Jay-Z's aura finally outshines his art—what a drag it is getting old

On "Do U Wanna Ride," Jay gets at nameless detractors—namely Cam'ron and DMX—who revoked his ghetto pass for wearing Birkenstocks ("Wear sneakers on the beach if you want to"). It's the stance of a man with nothing to prove, but it also serves to pit him against keepin-it-realer-than-thou young'uns as officially older and proud of it. (He also takes potshots at "li'l niggas" on "Trouble," which contains some hilarity about making 106 & Park's Free his babymama.) "Dig a Hole" is the summit of the record, likening Cam'ron's summertime Jigga disses to the disciples dissing Jesus. He needn't have bothered—his rep was nowhere near in danger, and he knows it—but the track and rhymes are typically entertaining.

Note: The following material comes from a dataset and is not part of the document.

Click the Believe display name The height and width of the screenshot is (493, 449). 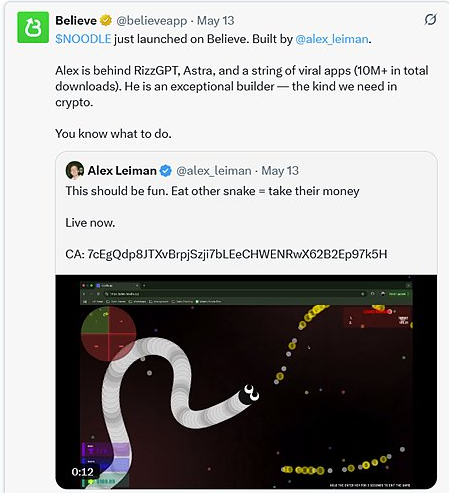(76, 21)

Mere braggadocio won't cut it for an Event Album, though. "Minority Report" finds Jay in emotive voice, like he's taken sensitivity lessons from Ghostface, rhyming on the devastation of Hurricane Katrina and lackluster government efforts. The Black Album first betrayed his desire for a space like Common's in the hiphop landscape; "Report" ends with Kanye's infamous quote about Bush. But just a few songs earlier, Usher and Pharrell help Jay encourage strippers and aerobics strippercisers to bounce their asses on "Anything," shouting out Magic City in Atlanta not once but twice. And "Kingdom Come" comes chock-full of superhero imagery: a Clark Kent at The Daily Planet/Jay at Def Jam analogy, Jay climbing the charts like Spider-Man. The entire album is named for a graphic novel depicting the return of old, archetypal heroes. In between John Legend's vocals, the MC flies a kite for his boy locked down in prison through "Do U Wanna Ride." And the "Show Me What You Got" single is for the club, a commercial Just Blaze ditty neither could've gotten away with unless it was a first taste for a salivating public.

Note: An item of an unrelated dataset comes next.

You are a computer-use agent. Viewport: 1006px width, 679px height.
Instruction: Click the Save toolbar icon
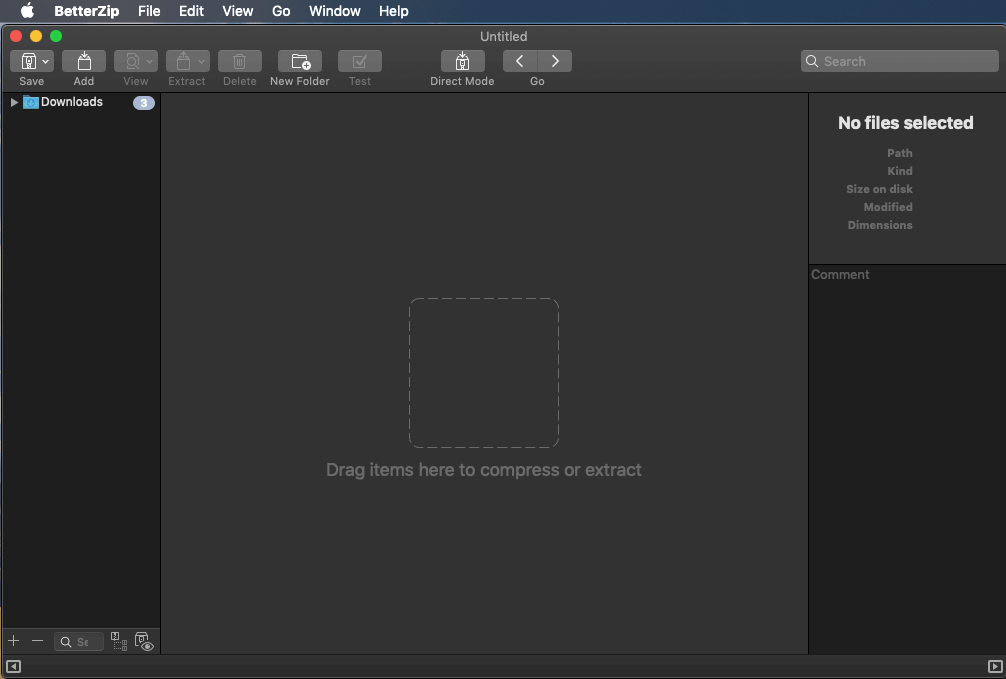(x=28, y=60)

Life begins at 30. . . uh, 37.
photo: PR News Foto/Cingular Wireless
Life begins at 30. . . uh, 37.

Jay-Z's seminal Reasonable Doubt shocked the world 10 years ago, a personal touchstone for fans then Jay's own age who were getting their own hustles on—hiphop's young, gifted, and black. Hearing Kingdom Come, we gauge our progress. What this might mean for that 16-year-old suburban white male mesmerized by flavor-of-the-month Southern MCs is anybody's guess.